- _PROBLEM TO WORK ON_: In the records below, some lines hold the word "width". Copy each of those lines.

- _RECORD EXCERPTS_:
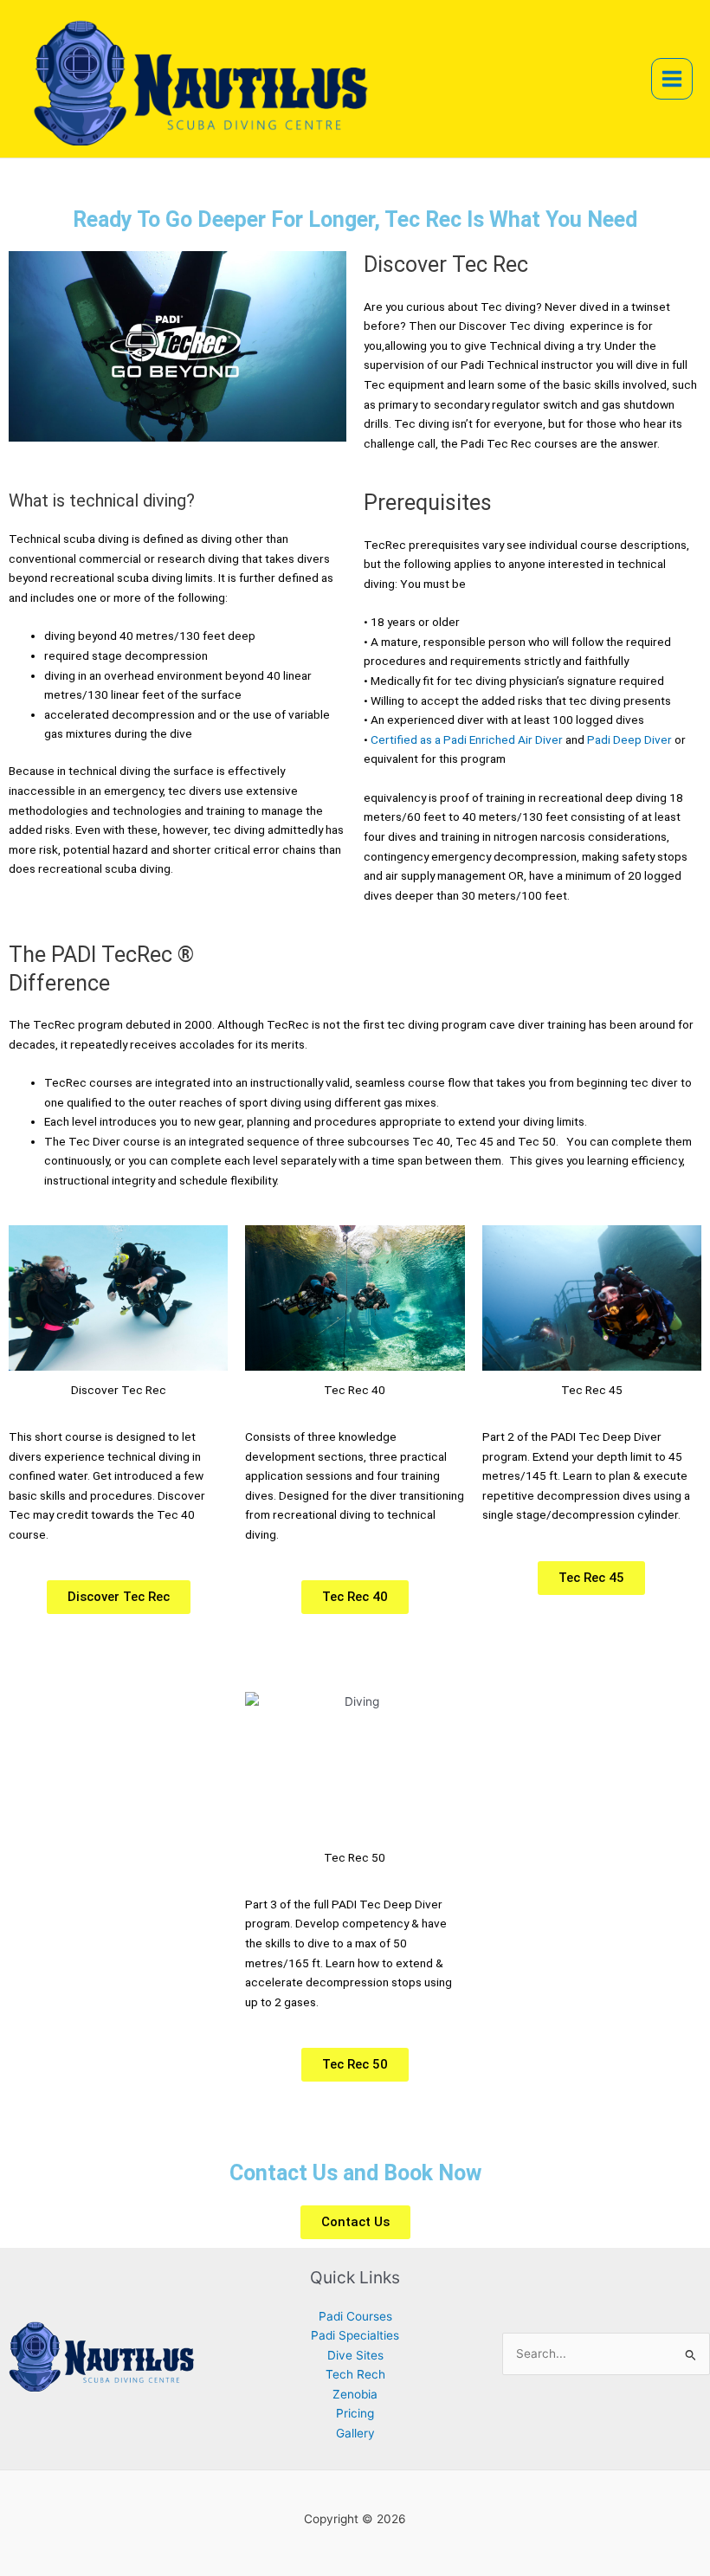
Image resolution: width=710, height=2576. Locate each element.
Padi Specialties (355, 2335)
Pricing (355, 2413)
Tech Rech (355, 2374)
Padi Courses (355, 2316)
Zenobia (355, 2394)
* * *
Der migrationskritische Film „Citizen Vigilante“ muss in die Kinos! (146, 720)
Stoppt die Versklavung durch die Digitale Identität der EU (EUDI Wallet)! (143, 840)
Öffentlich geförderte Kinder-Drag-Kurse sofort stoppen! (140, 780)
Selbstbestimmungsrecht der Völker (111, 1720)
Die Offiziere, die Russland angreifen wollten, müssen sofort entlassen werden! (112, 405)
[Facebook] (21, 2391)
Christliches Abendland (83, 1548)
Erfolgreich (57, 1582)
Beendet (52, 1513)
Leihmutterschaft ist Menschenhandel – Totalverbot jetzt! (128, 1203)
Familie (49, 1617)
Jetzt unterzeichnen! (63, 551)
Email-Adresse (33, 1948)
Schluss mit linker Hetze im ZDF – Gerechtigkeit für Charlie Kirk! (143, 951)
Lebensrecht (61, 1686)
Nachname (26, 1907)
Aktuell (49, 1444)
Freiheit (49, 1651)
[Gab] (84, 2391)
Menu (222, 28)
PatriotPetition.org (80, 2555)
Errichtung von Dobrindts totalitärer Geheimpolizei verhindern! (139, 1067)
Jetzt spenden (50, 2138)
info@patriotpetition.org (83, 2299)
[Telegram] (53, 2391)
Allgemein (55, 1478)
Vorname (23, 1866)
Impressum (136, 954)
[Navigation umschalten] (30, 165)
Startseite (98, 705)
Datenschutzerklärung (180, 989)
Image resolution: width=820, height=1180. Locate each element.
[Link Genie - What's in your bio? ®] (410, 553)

- _WRITTEN ANSWER_:
Image resolution: width=710, height=2576. Locate each element.
Image resolution: width=820, height=1180. Locate each element.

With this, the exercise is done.